In real number axioms, it is defined that there is $0$ such that $x+0=x$ for all $x.$ I was wondering an example is there any other algebraic structure than real numbers which satisfy the real number axioms other than $x+0=x$ but where $x\cdot 0=0\cdot x =0$ for all elements $x$.
This question popped on my mind when I was wondering why $0x=0$ is not an axiom. I know how to prove it from the other axioms but I'm not sure if $0x=0$ implies that $x+0=x$.
On
If you view the real numbers as an ordered field, then $\Bbb Q$ and any intermediate field between $\Bbb Q$ and $\Bbb R$ as well. There are other ordered fields, much much larger than $\Bbb R$, too.
But you can also think of the real numbers as a field, without concern of the order, in which case every field has this property. That is to say, in every field $0+x=x=x+0$ and $0\cdot x=0\cdot x=0$. Examples for fields are $\Bbb C$, and even finite fields like $\Bbb Z/3\Bbb Z$.
You can also remove some of the properties and view the real numbers as a ring, or a commutative ring, or a domain, or many other stronger or weaker types of rings. And in rings it holds that $0$ has these properties as well. However in an arbitrary ring not all elements have a multiplicative inverse, and sometimes the multiplication is not commutative, and sometimes other bad things happen as well.
On
How are you going to establish an axion that $0\cdot x=0$ where $x=\infty$? $0\cdot \infty$ is indeterminate.
Hence $0\cdot x=0\implies0+x=0$ isn't true $\forall x \in \Bbb R$
On
This does not really have anything to do with real numbers. This is a question about fields, or rather, rings.
A ring $(R, +, \cdot)$ is an abelian group $(R, +)$ with a multiplication $\cdot$ that is associative and compatible with the group structure, i.e. that it fulfills the distributive properties $x\cdot(y+z) = x\cdot y + x \cdot z$ and $(x+y)\cdot z = x\cdot z + y \cdot z$ for all $x, y, z \in R$.
From this automatically follows $0 \cdot x = 0$ as $$0 \cdot x = (0 + 0)\cdot x = 0 \cdot x + 0 \cdot x \Longrightarrow 0 = 0 \cdot x$$ This is why you do not need $0 \cdot x = 0$ as an axiom. It follows from the other axioms.
On the other hand, it does not make sense to not require $0 + x = x$, as you want that to have a well-formed addition.
As for the other axioms for the reals: You want $(R \setminus \{0\}, \cdot)$ to be an abelian group as well (i.e. to be a field), and you require that it is 1) complete and 2) archimedically ordered. Then you can show that there is only one such set (up to isomorphy).

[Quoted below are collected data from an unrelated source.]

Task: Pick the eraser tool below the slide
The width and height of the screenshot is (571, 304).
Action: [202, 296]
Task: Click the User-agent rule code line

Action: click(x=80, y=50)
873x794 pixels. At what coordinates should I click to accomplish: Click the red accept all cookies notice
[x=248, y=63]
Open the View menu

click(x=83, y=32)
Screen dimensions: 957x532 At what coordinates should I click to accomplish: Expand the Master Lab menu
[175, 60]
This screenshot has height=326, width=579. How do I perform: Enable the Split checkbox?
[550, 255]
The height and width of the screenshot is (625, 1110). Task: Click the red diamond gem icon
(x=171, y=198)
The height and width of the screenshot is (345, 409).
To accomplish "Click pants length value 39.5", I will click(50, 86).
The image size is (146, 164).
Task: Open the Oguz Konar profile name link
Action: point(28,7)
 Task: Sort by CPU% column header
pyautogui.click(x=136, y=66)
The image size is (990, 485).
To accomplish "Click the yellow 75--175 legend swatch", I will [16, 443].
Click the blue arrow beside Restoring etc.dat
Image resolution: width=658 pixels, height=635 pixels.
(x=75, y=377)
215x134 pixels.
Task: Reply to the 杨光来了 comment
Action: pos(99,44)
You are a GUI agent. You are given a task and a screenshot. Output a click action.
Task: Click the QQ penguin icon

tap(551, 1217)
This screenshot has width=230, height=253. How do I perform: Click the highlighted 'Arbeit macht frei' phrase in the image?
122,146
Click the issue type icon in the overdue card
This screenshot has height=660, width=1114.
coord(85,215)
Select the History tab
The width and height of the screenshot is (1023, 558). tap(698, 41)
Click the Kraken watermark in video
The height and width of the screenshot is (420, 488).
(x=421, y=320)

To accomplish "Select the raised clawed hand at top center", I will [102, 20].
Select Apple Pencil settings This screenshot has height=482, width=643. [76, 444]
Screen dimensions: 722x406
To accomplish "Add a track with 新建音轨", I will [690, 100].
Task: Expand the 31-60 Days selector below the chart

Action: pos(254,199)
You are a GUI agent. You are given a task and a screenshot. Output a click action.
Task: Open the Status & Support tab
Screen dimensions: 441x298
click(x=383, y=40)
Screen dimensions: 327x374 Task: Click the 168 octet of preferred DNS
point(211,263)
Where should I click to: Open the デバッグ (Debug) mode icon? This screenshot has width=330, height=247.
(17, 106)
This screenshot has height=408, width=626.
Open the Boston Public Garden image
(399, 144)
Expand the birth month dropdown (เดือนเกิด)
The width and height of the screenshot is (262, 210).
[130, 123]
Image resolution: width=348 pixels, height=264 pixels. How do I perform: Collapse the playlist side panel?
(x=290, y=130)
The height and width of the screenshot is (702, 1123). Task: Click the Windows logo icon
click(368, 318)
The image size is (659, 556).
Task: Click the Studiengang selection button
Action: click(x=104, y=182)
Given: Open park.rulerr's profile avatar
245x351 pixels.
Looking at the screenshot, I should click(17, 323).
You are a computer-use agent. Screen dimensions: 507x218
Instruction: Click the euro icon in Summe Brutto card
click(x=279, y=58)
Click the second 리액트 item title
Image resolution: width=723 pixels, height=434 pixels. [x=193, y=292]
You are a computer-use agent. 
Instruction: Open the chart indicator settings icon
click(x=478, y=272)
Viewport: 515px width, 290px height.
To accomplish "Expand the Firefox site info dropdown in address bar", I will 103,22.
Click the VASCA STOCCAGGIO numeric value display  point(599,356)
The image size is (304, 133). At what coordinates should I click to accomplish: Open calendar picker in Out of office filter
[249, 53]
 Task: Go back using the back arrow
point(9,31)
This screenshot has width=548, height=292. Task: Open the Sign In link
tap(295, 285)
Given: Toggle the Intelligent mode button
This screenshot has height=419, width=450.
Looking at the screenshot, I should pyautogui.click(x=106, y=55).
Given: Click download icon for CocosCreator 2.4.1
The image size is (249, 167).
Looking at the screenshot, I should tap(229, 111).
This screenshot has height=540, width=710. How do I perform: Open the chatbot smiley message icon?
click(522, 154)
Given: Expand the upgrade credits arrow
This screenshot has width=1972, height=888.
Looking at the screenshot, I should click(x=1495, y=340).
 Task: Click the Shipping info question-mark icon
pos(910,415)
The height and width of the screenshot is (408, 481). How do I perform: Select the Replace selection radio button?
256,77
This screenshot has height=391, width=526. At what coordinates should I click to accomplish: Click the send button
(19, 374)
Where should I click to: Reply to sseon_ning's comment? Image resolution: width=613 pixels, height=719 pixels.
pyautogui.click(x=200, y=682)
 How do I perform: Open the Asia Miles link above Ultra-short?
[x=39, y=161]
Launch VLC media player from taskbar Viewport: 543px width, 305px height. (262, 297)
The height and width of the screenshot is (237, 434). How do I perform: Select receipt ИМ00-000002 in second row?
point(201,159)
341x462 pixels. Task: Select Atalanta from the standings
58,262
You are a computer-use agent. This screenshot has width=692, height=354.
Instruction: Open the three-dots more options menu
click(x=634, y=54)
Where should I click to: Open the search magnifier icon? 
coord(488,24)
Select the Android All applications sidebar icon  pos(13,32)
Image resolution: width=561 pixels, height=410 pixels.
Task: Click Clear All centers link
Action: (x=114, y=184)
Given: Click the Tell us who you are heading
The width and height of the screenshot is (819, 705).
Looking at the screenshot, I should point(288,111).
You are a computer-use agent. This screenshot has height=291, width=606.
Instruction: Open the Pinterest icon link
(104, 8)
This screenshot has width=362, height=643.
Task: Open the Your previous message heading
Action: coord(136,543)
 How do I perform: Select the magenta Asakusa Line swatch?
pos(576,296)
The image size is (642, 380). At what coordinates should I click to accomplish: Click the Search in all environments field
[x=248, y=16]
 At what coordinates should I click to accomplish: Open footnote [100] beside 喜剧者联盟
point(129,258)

You may be interested in the notion of a real closed field. Among the many properties is that all real closed fields are elementarily equivalent -- any statement you can make using only first-order logic and $+,-,\cdot,/,$ and $<$ is true in one real closed field if and only if it is true in all real closed fields.
In particular, $\mathbb{R}$ is a real closed field, and there are many other examples of such things as well, such as $\overline{\mathbb{Q}} \cap \mathbb{R}$.